El Museo de los Textos Perdidos

Hay un callejón en la cúpula principal de la ciudad de Valles-New Shangai; un callejón que a simple vista no parecería nada especial, apenas una zona pavimentada entre varios edificios de oficinas que le niegan la poca luz que pueda llegar al fondo del valle de día. Sin embargo, todos los habitantes de la zona y cada vez más lejos a través de las redes de reputación han oído hablar de él y lo llaman el Museo de los Textos Perdidos porque, en algún momento, en eso se ha convertido.


Lo cierto es que nadie sabe cómo empezó. Algunos sugieren que algún movimiento artístico poco después de la Caída comenzó a dejar sus textos ahí, disponibles para aquellos que mirasen con realidad aumentada; otros cuentan que no, que simplemente fue cosa de un vecino que dejó un texto aburrido mientras esperaba, o quizás un amante despechado dejando un poema a una amada que le había rechazado. 

El caso es que ahora, mirando frente a mi en la noche iluminada por los neones de la zona y los displays de realidad aumentada que llenan de datos mis ojos, es innegable ver los miles de páginas de textos escritos, apilados unos sobre otros. Fragmentos de historias, relatos breves, poemas, descripciones... no nos llevemos a engaños, la inmensa parte son pura basura digital que no vale los bits de almacenaje que ocupan en la mesh pública. Una historia escrita por un quinceañero que no sabe juntar dos palabras sin faltas de ortografía, o un poema cursi de un recién enamorado con tanto tópico que es fácil a cualquier buscador encontrar las referencias de las que ha sacado su contenido, decenas de comienzos de relatos que nunca fueron terminados, descripciones de personajes o situaciones... incluso allí, en la zona más oscura del callejón, se encuentra la sección de relatos de terror, llena con los recuerdos de la Caída o de cosas imaginadas.

Sin embargo, entre las miles y miles de páginas conservadas en ese pequeño rincón de Valles-New Shanghai, a veces se pueden encontrar pequeños tesoros.

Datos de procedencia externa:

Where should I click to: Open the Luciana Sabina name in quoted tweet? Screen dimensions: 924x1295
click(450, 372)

Recuerdos narrados con maestría, un fragmento de la imaginación de alguien que transmite belleza a cualquiera que se conecte a su feed de datos, un poema capaz de sacar lágrimas al más duro de los policías de la ciudad... en resumen, una colección de historias que cobran vida ante nuestros ojos para cualquiera dispuesto a abrir su mesh y dedicarles un rato. 

Así, siempre ocurre que, como esta noche, haya un pequeño grupo de curiosos congregados aquí. Cinco o seis transhumanos leyendo textos, comentándolos con sus allegados que puedan estar conectados a ellos, dejando que sus musas se los lean con perfectas entonaciones o quizás algun depravado leyéndolo por si mismo a la vieja usanza. A un lado de ellos está el mendigo, incluso en esta época post-escasez, el deshecho de una hypercorporación que tras años de servicio esclavo apenas le pagó lo suficiente como para comprar el cuerpo más barato y una conexión barata a la mesh; el proyecto de alguien que no pudo ir más allá de eso, deshechado por todos los demás. 

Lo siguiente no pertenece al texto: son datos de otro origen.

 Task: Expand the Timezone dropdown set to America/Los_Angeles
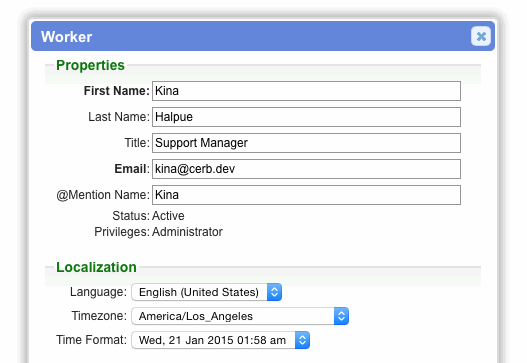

Y luego estoy yo, por supuesto. Algunos me consideran casi el guardián de este sitio y ocasionalmente me dan algunos créditos o algún voto positivo en alguna red reputacional por ello. Nada más lejos de la verdad, yo no estaba aquí cuando empezó ni lo protejo, yo solo me he quedado atrapado aquí desde el día en que morí... o, al menos, el día en el que el mundo murió para mi. 

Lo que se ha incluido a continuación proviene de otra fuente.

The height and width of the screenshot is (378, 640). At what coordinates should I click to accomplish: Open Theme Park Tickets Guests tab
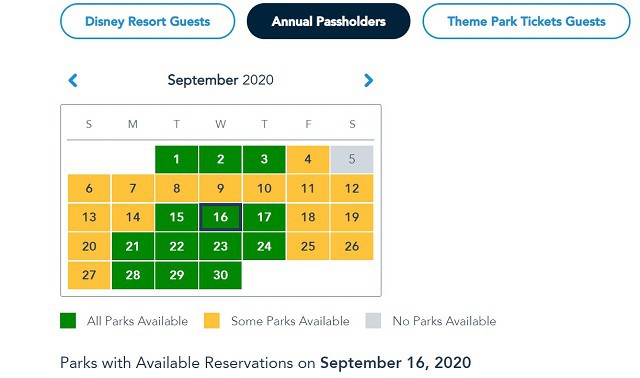[x=527, y=21]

El día en que se colgó en la pared el texto en el que me decía adiós.

Aquí está, en el grupo J, página 317. Todos los días lo leo, una y otra vez, el momento en que dijo adiós y se rindió. Antes de borrar sus datos, de dar de baja sus seguros de resleeving, de borrar sus copias de seguridad, de destruir su stack y, a la vieja usanza, tomar algo de lo que nunca despertaría. El día en que ya no lo pudo soportar más. 

Ahora solo me queda ese texto. Uno entre miles de historias, poemas y descripciones. Pero ese, ese único y breve texto, ese es el final de mi vida.